For the Kremlin, its claims of a low death rate are hailed as a tribute to Russia’s medical system and the leadership of President Vladimir Putin. Any attempts to challenge that narrative — such as whether coronavirus cases and deaths are often misclassified — are quickly slapped down by Putin’s government.

But Dagestan’s recount is much harder for Moscow to dismiss.

Responding to local pressure, Dagestan’s health minister acknowledged in a May 16 interview with a local blogger that the official coronavirus numbers were likely a sliver of the reality.

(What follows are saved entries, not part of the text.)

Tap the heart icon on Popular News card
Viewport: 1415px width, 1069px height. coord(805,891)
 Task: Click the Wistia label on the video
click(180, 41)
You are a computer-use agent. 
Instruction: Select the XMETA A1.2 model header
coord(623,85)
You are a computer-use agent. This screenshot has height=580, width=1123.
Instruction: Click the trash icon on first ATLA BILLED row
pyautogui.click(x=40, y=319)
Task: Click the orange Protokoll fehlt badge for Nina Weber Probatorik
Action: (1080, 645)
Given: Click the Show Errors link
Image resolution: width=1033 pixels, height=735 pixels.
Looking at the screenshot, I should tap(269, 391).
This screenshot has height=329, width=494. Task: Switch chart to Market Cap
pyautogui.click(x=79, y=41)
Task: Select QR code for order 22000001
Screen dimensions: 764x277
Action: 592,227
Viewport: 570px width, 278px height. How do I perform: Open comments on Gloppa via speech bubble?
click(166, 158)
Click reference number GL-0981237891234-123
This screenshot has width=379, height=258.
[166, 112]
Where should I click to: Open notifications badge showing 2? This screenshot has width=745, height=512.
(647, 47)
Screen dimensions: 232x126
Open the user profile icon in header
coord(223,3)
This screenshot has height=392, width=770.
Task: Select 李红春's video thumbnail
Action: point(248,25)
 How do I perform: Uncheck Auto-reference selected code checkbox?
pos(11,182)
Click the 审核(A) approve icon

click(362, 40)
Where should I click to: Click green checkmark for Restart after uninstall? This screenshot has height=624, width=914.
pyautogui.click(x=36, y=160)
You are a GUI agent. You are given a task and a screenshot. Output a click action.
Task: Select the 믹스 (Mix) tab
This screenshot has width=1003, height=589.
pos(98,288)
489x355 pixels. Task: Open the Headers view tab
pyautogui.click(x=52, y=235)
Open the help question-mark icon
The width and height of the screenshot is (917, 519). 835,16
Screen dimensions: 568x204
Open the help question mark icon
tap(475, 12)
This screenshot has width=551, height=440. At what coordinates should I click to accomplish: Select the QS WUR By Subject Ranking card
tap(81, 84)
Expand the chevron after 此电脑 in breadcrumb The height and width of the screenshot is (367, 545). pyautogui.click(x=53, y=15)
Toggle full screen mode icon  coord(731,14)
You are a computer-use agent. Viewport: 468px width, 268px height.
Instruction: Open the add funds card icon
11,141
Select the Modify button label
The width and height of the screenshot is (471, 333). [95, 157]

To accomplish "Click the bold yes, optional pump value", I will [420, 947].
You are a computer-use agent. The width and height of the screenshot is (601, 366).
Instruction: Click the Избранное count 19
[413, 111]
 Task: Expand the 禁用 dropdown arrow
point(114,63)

At the time, Dagestan was reporting about 3,500 confirmed cases and just 29 deaths.

The health minister, Dzhamaludin Gadzhiibragimov, then said the total number of people infected with coronavirus and community-acquired pneumonia exceeded 13,000, with more than 650 dead.

The reason for the disconnect: Dagestan was counting coronavirus and pneumonia separately because of insufficient testing capacity. (More than two months after Gadzhiibragimov’s admission, Dagestan’s official numbers — 445 deaths and approximately 9,300 cases — are still lower than those he first quoted.)

“If you go to dinner with 10 people in Dagestan now, probably seven would say they had coronavirus,” said Ziyatdin Uvaisov, the head of Patient Monitor, a Dagestan-based nongovernmental aid organization.

Russia has lifted most of its coronavirus-related restrictions, saying its infection curve has peaked. In a meeting with government health officials Wednesday, Putin said “the number of new cases is now practically two times lower than what it was during the peak period in May” but cautioned that “the situation remains difficult; it could swing in any direction.”